Segment Start: Given entries
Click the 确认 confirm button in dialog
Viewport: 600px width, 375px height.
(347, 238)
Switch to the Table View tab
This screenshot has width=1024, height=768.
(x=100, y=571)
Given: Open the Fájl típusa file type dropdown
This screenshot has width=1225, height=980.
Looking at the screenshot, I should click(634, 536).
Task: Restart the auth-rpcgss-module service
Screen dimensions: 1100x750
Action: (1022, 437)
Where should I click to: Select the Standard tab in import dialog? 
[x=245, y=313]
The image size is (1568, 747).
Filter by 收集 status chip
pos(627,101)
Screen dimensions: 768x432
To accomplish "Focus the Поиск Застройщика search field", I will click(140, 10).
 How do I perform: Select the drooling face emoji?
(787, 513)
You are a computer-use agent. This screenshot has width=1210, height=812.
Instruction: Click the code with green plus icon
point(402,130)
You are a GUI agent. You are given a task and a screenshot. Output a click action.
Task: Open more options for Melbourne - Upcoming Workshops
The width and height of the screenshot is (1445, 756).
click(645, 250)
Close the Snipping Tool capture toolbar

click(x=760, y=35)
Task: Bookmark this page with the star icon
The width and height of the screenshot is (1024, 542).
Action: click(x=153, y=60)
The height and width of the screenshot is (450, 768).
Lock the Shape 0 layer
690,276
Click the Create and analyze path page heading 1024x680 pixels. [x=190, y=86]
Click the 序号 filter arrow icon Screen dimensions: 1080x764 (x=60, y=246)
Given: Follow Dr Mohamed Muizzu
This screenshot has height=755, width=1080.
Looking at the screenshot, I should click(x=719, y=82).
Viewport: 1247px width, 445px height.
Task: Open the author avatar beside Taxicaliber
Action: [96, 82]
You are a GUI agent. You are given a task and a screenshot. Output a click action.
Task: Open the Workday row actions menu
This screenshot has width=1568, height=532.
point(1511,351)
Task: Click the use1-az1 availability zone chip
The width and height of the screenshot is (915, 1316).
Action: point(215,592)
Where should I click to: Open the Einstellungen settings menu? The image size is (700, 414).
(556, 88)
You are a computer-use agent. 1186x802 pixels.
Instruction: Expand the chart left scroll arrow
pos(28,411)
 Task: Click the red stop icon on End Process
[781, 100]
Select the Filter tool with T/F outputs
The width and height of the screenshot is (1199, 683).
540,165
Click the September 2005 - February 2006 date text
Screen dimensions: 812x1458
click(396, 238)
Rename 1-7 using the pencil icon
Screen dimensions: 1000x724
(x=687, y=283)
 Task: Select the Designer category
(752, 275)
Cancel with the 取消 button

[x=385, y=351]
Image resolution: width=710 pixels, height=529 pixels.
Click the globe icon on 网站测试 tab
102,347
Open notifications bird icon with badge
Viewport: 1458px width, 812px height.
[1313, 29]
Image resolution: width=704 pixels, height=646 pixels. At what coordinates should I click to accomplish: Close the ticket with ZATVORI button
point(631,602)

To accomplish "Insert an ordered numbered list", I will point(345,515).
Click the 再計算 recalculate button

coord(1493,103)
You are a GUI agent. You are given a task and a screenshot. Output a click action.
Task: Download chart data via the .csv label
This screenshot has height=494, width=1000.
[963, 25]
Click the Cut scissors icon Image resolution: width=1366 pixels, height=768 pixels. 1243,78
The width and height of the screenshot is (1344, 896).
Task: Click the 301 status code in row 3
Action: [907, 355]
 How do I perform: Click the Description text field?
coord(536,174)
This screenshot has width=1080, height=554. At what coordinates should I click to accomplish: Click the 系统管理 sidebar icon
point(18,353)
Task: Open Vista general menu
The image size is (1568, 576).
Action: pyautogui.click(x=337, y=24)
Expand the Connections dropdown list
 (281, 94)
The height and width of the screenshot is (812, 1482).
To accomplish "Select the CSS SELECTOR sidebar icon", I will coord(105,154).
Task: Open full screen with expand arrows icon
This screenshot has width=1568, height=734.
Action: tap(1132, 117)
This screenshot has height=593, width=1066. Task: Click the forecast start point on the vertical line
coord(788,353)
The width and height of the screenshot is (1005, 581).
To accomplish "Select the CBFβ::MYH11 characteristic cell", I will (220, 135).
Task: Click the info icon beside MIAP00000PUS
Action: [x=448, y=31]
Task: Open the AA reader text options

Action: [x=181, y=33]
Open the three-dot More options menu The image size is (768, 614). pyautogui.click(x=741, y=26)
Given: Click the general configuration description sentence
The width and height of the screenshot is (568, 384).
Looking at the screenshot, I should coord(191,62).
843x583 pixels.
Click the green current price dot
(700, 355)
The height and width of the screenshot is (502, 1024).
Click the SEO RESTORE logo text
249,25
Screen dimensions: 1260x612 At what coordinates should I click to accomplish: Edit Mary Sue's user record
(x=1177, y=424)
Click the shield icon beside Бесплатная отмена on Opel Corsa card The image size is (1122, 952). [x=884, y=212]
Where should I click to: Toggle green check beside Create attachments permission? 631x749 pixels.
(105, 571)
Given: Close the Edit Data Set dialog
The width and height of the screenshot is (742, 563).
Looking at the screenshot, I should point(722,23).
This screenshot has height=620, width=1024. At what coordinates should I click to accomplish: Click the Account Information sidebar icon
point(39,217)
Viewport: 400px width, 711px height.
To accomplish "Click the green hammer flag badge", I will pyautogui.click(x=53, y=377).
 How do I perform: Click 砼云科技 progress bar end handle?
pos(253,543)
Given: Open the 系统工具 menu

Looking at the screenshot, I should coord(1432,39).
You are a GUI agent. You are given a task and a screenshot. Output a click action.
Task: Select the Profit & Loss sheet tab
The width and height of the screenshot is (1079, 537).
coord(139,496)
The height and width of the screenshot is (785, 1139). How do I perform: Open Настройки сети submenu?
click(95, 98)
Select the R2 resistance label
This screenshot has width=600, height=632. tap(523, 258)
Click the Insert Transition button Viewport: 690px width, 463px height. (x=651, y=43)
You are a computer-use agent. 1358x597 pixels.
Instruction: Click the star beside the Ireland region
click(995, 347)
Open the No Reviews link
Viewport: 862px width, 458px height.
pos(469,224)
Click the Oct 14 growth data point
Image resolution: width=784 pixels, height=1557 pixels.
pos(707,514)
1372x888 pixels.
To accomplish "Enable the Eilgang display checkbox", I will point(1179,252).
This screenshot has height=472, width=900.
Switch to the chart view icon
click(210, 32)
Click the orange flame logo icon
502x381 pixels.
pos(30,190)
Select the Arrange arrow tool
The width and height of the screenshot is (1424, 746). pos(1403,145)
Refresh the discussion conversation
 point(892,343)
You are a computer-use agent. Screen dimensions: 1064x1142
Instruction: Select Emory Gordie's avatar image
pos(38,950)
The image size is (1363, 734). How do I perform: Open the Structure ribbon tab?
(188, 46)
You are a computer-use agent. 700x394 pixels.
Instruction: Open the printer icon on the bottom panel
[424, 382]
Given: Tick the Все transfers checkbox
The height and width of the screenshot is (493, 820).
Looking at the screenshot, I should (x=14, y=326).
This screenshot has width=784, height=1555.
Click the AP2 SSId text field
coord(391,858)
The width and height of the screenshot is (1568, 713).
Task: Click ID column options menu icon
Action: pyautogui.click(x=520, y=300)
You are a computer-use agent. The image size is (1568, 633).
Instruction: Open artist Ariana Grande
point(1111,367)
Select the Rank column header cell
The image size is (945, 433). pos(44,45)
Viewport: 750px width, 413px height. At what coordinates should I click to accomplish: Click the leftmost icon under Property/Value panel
Segment End: Given entries
» Task brief:
Take the line above containing "Expand the Connections dropdown list", the line containing "The width and height of the screenshot is (1005, 581).", and all lines in between, and copy them exactly without anything else.

» Answer area:
Expand the Connections dropdown list
 (281, 94)
The height and width of the screenshot is (812, 1482).
To accomplish "Select the CSS SELECTOR sidebar icon", I will coord(105,154).
Task: Open full screen with expand arrows icon
This screenshot has width=1568, height=734.
Action: tap(1132, 117)
This screenshot has height=593, width=1066. Task: Click the forecast start point on the vertical line
coord(788,353)
The width and height of the screenshot is (1005, 581).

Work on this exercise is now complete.